━━━ Фрагмент текста ━━━

Аналогичное геополитическое значение имеет образ Рифея и в эмблематической «Надписи на день восшествия на престол ее величества 1753 года, где ее величество уподобляется Минерве, молниею поражающей дракона многоглавого». Гипотетический недруг России вынужден спасаться от преследования непобедимой русской воинской мощи:
Смутила горду кровь, пронзила грозный взор.
Сражен, прогнан, убег Рифейских дале гор [1, с. 224].
Пройдите землю, и пучину,
И степи, и глубокий лес,
И нутр Рифейский, и вершину,
И саму высоту небес.
Везде исследуйте всечасно,
Что есть велико и прекрасно,
Чего еще не видел свет;
Трудами веки удивите. [1, с. 131]
Заслуженную хрестоматийную известность приобрела яркая аллегорическая картина покорения человеком природы, освоения Россией неисчерпаемых сокровищ Уральских гор, запечатленная Ломоносовым в программной оде «На день восшествия на всероссийский престол ее величества государыни императрицы Елисаветы Петровны 1747 года»:
И се Минерва ударяет
В верьхи Рифейски копием;
Сребро и злато истекает
Во всем наследии твоем.
Плутон в расселинах мятется,
Что россам в руки предается
Драгой его металл из гор,
Которой там натура скрыла;
От блеску дневного светила
Он мрачный отвращает взор [1, с. 120].
Таким образом, характер идеологического восприятия геополитической роли Уральского региона у Ломоносова принципиально меняется: теперь он предстает не твердыней воинской мощи, а сокровищницей мирных богатств благоденствующей России.

━━━

Список заданий »
1. Ответьте на вопросы по отрывку о Рифейских горах у Ломоносова:
(а) Какой год указан в названии надписи, где императрица уподобляется Минерве, поражающей дракона?
(б) Чем Минерва ударяет в «верьхи Рифейски»?
(в) Чем, по итоговому выводу, теперь предстает Уральский регион у Ломоносова?
2. Повторите дословно часть отрывка о Рифейских горах у Ломоносова между словами "Аналогичное геополитическое значение" и "саму высоту небес.", включая их.
3. Продолжите отрывок о Рифейских горах у Ломоносова с того места, на котором он заканчивается.
Дальше идут строки, и это самостоятельный материал.

━━━ Исходные данные ━━━

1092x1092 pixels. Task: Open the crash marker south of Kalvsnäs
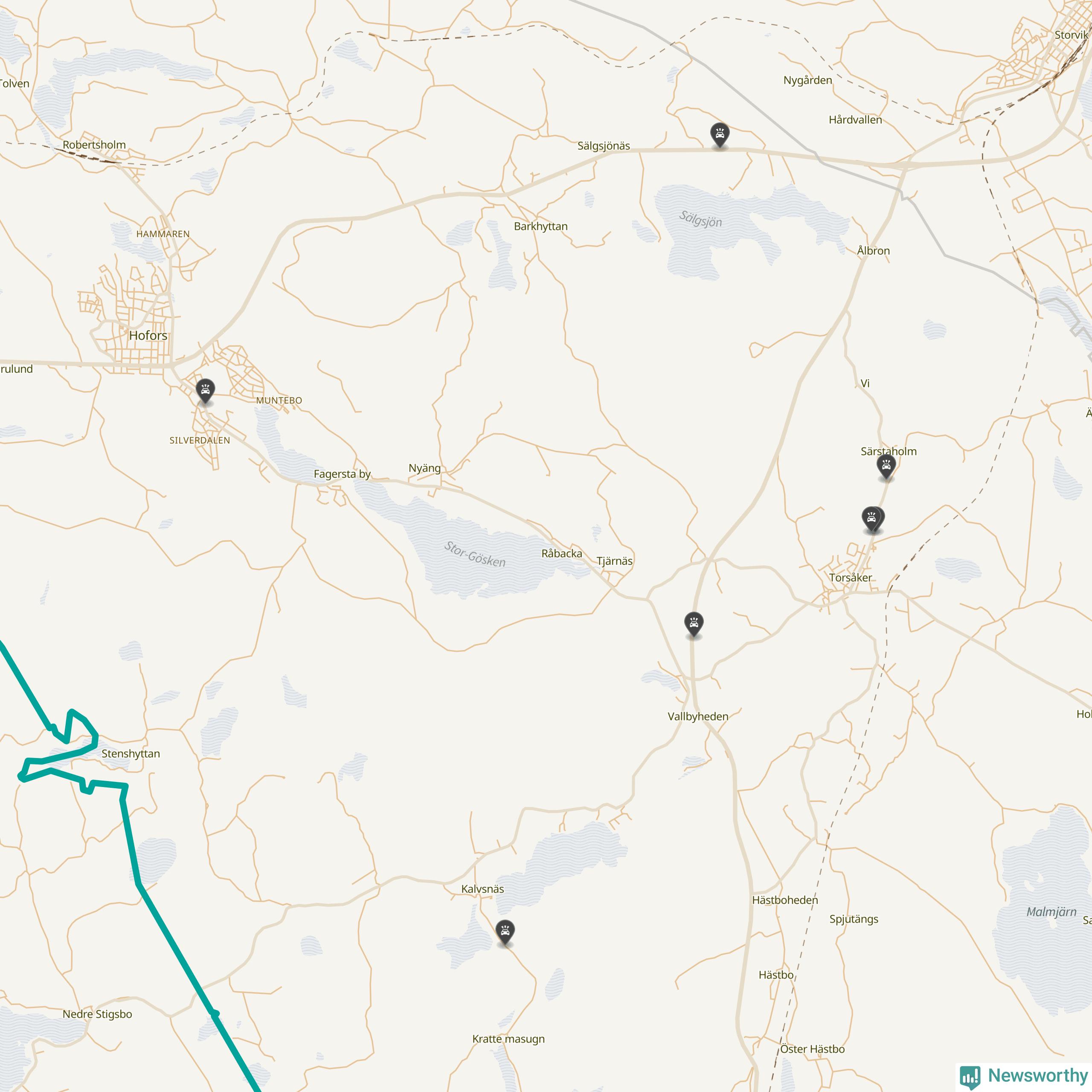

━━━

Ответы по порядку »
1.
(а) 1753 год.
(б) Копием.
(в) Сокровищницей мирных богатств благоденствующей России.

2.
Аналогичное геополитическое значение имеет образ Рифея и в эмблематической «Надписи на день восшествия на престол ее величества 1753 года, где ее величество уподобляется Минерве, молниею поражающей дракона многоглавого». Гипотетический недруг России вынужден спасаться от преследования непобедимой русской воинской мощи:
Смутила горду кровь, пронзила грозный взор.
Сражен, прогнан, убег Рифейских дале гор [1, с. 224].
Пройдите землю, и пучину,
И степи, и глубокий лес,
И нутр Рифейский, и вершину,
И саму высоту небес.

3.
Но эта, наиболее известная, интерпретация образа Урала-Рифея была в одическом творчестве Ломоносова отнюдь не последней. Монархический склад его государственного мышления, необходимость верноподданнического воспевания императрицы, наконец, сам художественный канон одического жанра вынудили его к созданию картин господства государства над силами природы уже в совершенно ином ключе. Придворный поэт заставил саму природу не только принимать участие в официальных торжествах, но и отчетливо выражать свою «покорность» монаршей воле. Столь специфическую художественно-условную роль досталось сыграть и Рифею, который (в «Оде на торжественный день восшествия на всероссийский престол ее величества великия государыни императрицы Елисаветы Петровны ноября 25 дня1752 года») оказался вовлечен, вместе с главными русскими реками, в церемониал поклонения российской императрице:
Встают верьхи Рифейски выше;
Течет Двина, Днепр, Волга тише,
Желая твой увидеть свет [1, с. 135].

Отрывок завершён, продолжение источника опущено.